Input data START

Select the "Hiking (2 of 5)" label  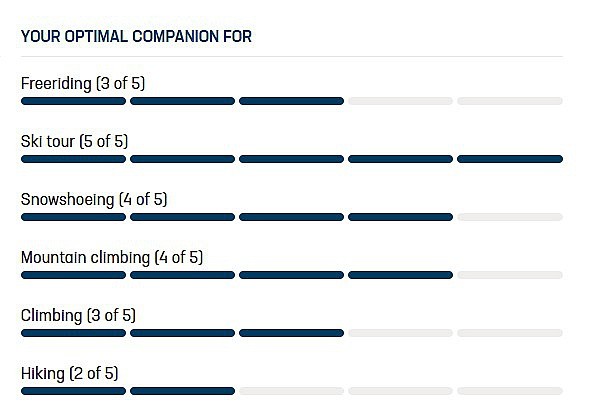[x=69, y=373]
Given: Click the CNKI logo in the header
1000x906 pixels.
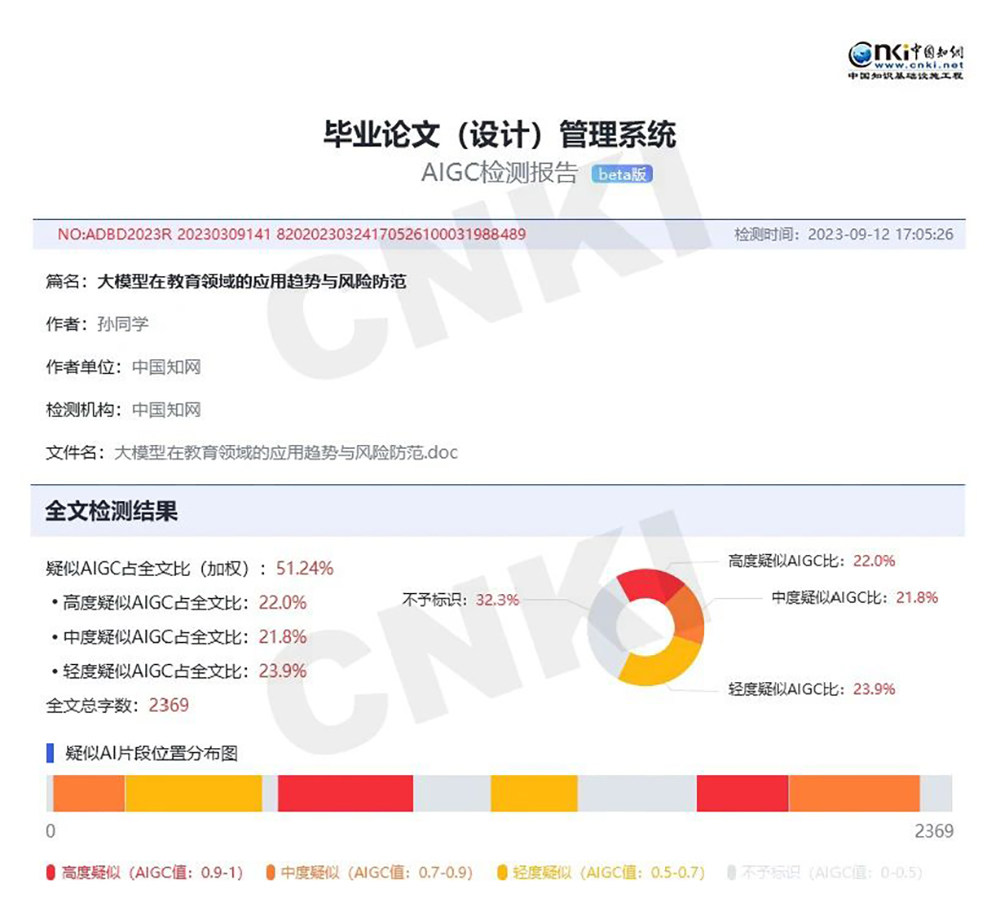Looking at the screenshot, I should pyautogui.click(x=905, y=57).
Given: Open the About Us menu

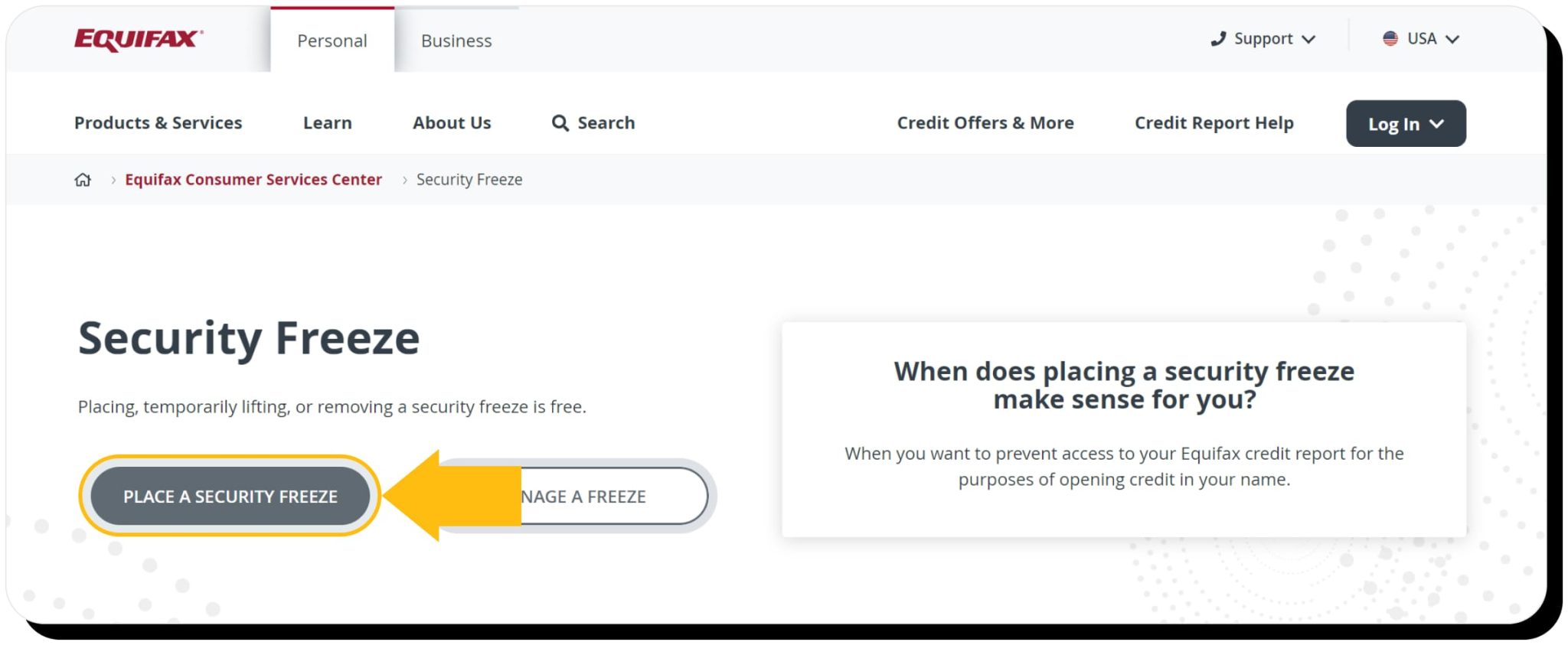Looking at the screenshot, I should click(x=452, y=123).
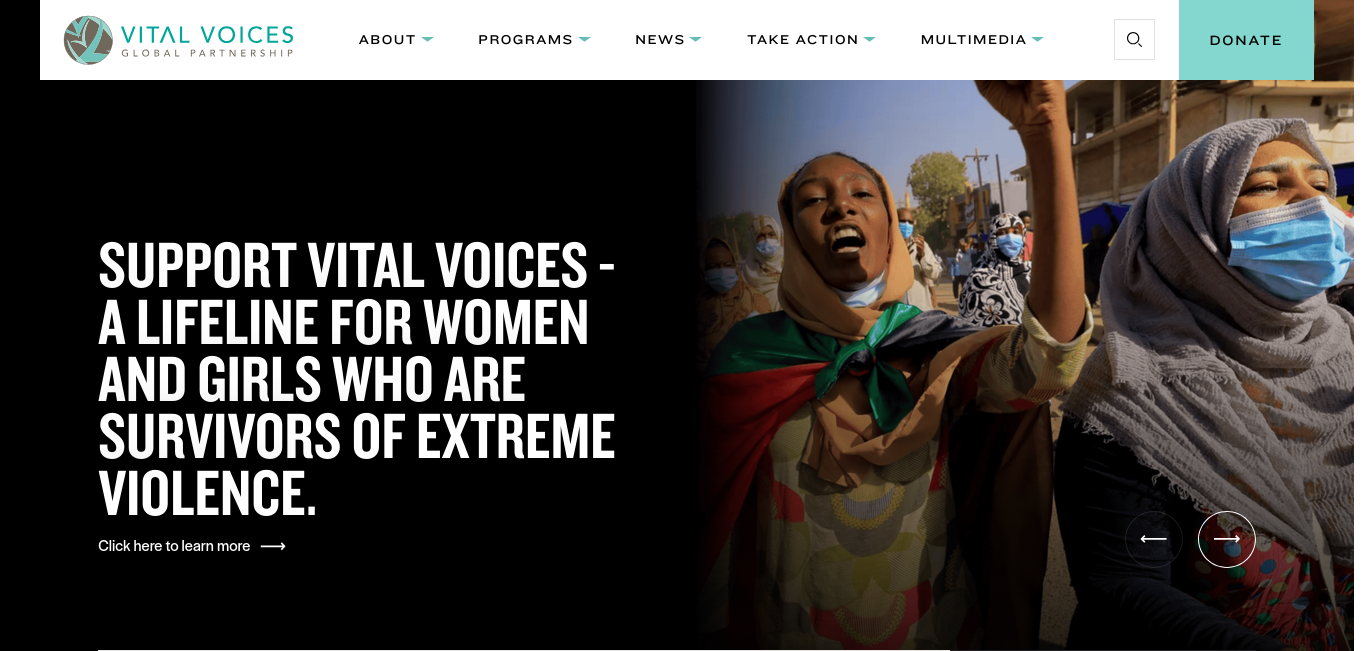Open the Multimedia menu item
The width and height of the screenshot is (1366, 651).
point(973,40)
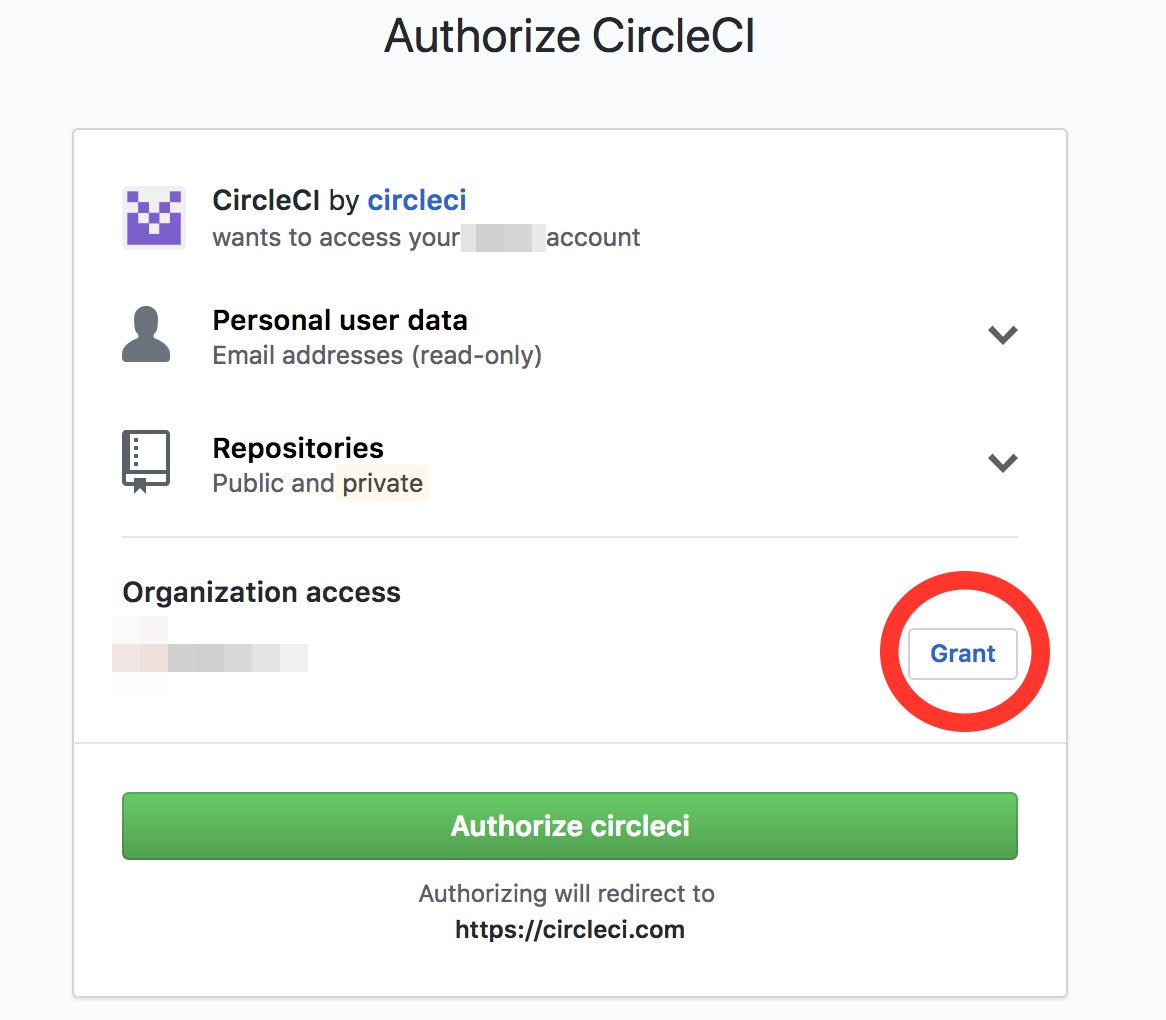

Input data END

Nothing but the lines from the one that holds "Given: Click the CNKI logo in the header" through the end of the data should appear, written out exactly, without pictures.

» **Exercise solution**
Given: Click the CNKI logo in the header
1000x906 pixels.
Looking at the screenshot, I should pyautogui.click(x=905, y=57).
Given: Open the About Us menu

Looking at the screenshot, I should click(x=452, y=123).
Open the Multimedia menu item
The width and height of the screenshot is (1366, 651).
point(973,40)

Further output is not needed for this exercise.